Il est à noter que la base documentaire BOFiP-Impôts permet d’accéder à l’ensemble des commentaires administratifs opposables des dispositions fiscales en vigueur depuis le 12 septembre 2012. Par ses contenus consolidés, cette base se substitue ainsi aux anciennes sources doctrinales des bulletins officiels des impôts, de la documentation administrative de base, ou des rescrits de portée générale.
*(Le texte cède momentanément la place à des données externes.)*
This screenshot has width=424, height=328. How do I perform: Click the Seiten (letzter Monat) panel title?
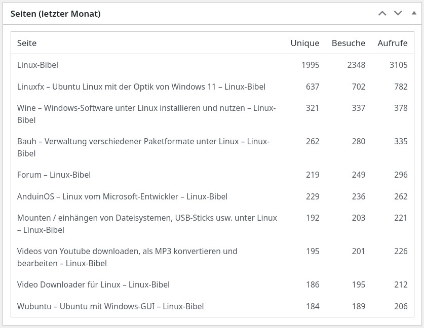click(x=56, y=14)
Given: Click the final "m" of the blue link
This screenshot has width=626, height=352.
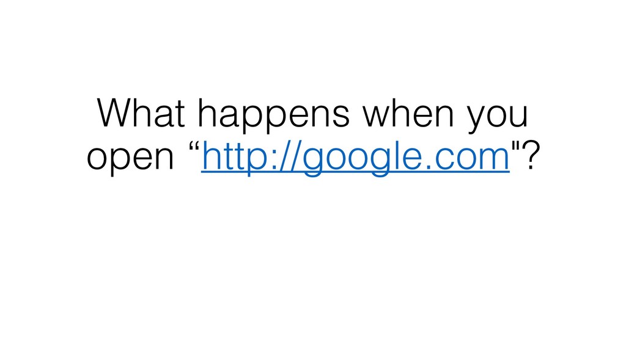Looking at the screenshot, I should (x=494, y=159).
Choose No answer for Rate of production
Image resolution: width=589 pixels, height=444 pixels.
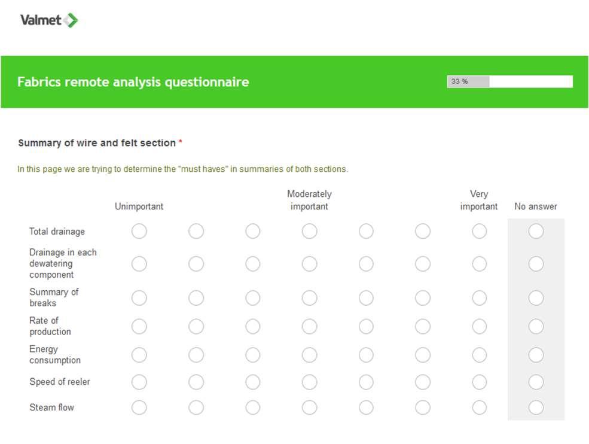(x=536, y=326)
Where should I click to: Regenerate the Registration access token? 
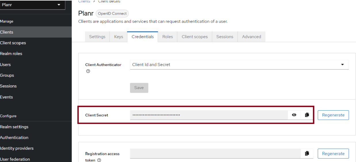click(x=333, y=154)
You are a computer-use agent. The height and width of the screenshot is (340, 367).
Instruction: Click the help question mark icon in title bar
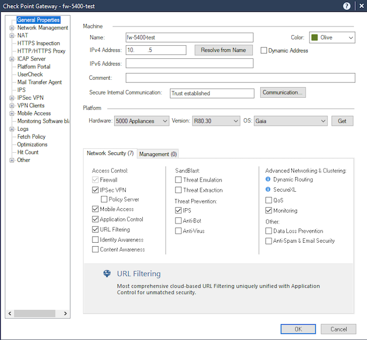(347, 6)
Cette ancienne documentation reste néanmoins accessible dans la base documentaire dénommée BOFiP-Impôts-Archives sur ce site.

Possibilité d’un second examen de la demande

Depuis le 1er juillet 2009, afin de renforcer la garantie de qualité des réponses qui vous sont faites, et, partant, la sécurité juridique qu’elles vous apportent, vous disposez d’une possibilité de solliciter un nouvel examen de votre demande initiale lorsque vous ne partagez pas l’avis qui vous a été rendu par l’administration fiscale.

Si vous n’êtes pas d’accord avec l’interprétation de l’administration, vous pouvez également décider de ne pas appliquer l’avis qui vous aura été délivré, avec le risque de faire l’objet d’un rehaussement en cas de contrôle.